Le Tribunal, toutefois, est en désaccord avec l'avocat de l'intimé qui a qualifié de ridicule l'argument selon lequel toute arme formée de deux boules qui sont reliées chacune à un manche par une chaîne soit exclue de l'application de l'alinéa 2b) du Décret n o 7 sur les armes prohibées en raison du fait que cette disposition ne mentionne qu'«une boule [...] reliée à un manche par une longueur de chaîne». En effet, le Tribunal est d'avis que, dans l'interprétation de l'alinéa 2b) du Décret n o 7 sur les armes prohibées, il faut tenir compte du fait que les décrets sur les armes prohibées ont pour objet de viser des armes très précises. Même si ces décrets contiennent souvent un énoncé concernant des armes semblables, ils visent tout de même un objet bien précis. Le Tribunal considère donc qu'afin d'être semblable et, par conséquent prohibée, une arme doit répondre à chaque critère qui sert à définir cette spécificité. Procéder autrement pourrait simplement consister à s'arroger les fonctions du gouverneur en conseil qui est responsable de la désignation des armes prohibées. Cette approche correspond à celle adoptée par le Tribunal dans la décision qu'il a rendue dans la cause Marc Kemper c. Le sous - ministre du Revenu national pour les douanes et l'accise [5] , où il a conclu qu'un appareil qui transmet un courant électrique au niveau des électrodes fixes à une personne lorsqu'il y a contact physique n'est pas un appareil similaire à ceux qui déchargent des fléchettes, ou à tout autre objet qui porte une charge ou une substance électrique.
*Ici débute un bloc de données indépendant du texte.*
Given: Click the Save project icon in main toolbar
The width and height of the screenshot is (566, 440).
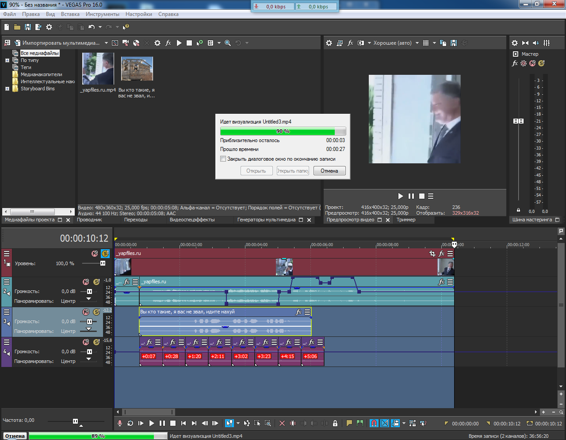Looking at the screenshot, I should click(x=27, y=27).
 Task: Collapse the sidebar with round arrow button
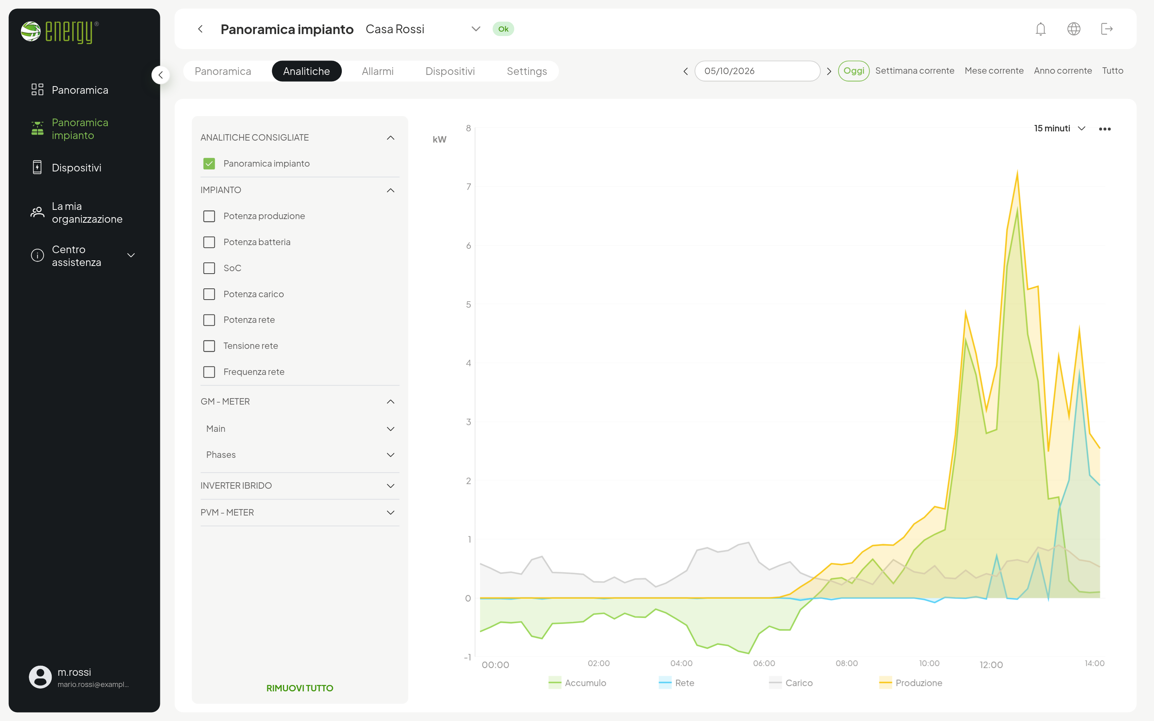click(x=161, y=75)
Dans la présente cause, le Dr Younger a témoigné qu'il a importé une reproduction d'un fléau d'armes de 400 ans constitué de deux boules, chacune étant reliée à un manche par une chaîne. L'avocat de l'intimé n'a, par ailleurs, produit aucun élément de preuve sur ce qu'est en fait une étoile du matin. En se fondant, par conséquent, sur la description d'une arme semblable à une étoile du matin fournie à l'alinéa 2b) du Décret n o 7 sur les armes prohibées, soit une arme consistant en une boule en métal, garnie de pointes et reliée à un manche par une longueur de chaîne, le Tribunal ne peut conclure que le produit en question relève de cette disposition.

À la lumière de ce qui précède, l'appel est admis.


[ Table des matières]

1. L.R.C. (1985), ch. 1 (2 e suppl.).

2. L.R.C. (1985), ch. 41 (3 e suppl.).

3. L.R.C. (1985), ch. C-46.

4. C.R.C., vol. V, ch. 439 à la p. 3153.

5. Appel n o AP-91-113, le 31 janvier 1992.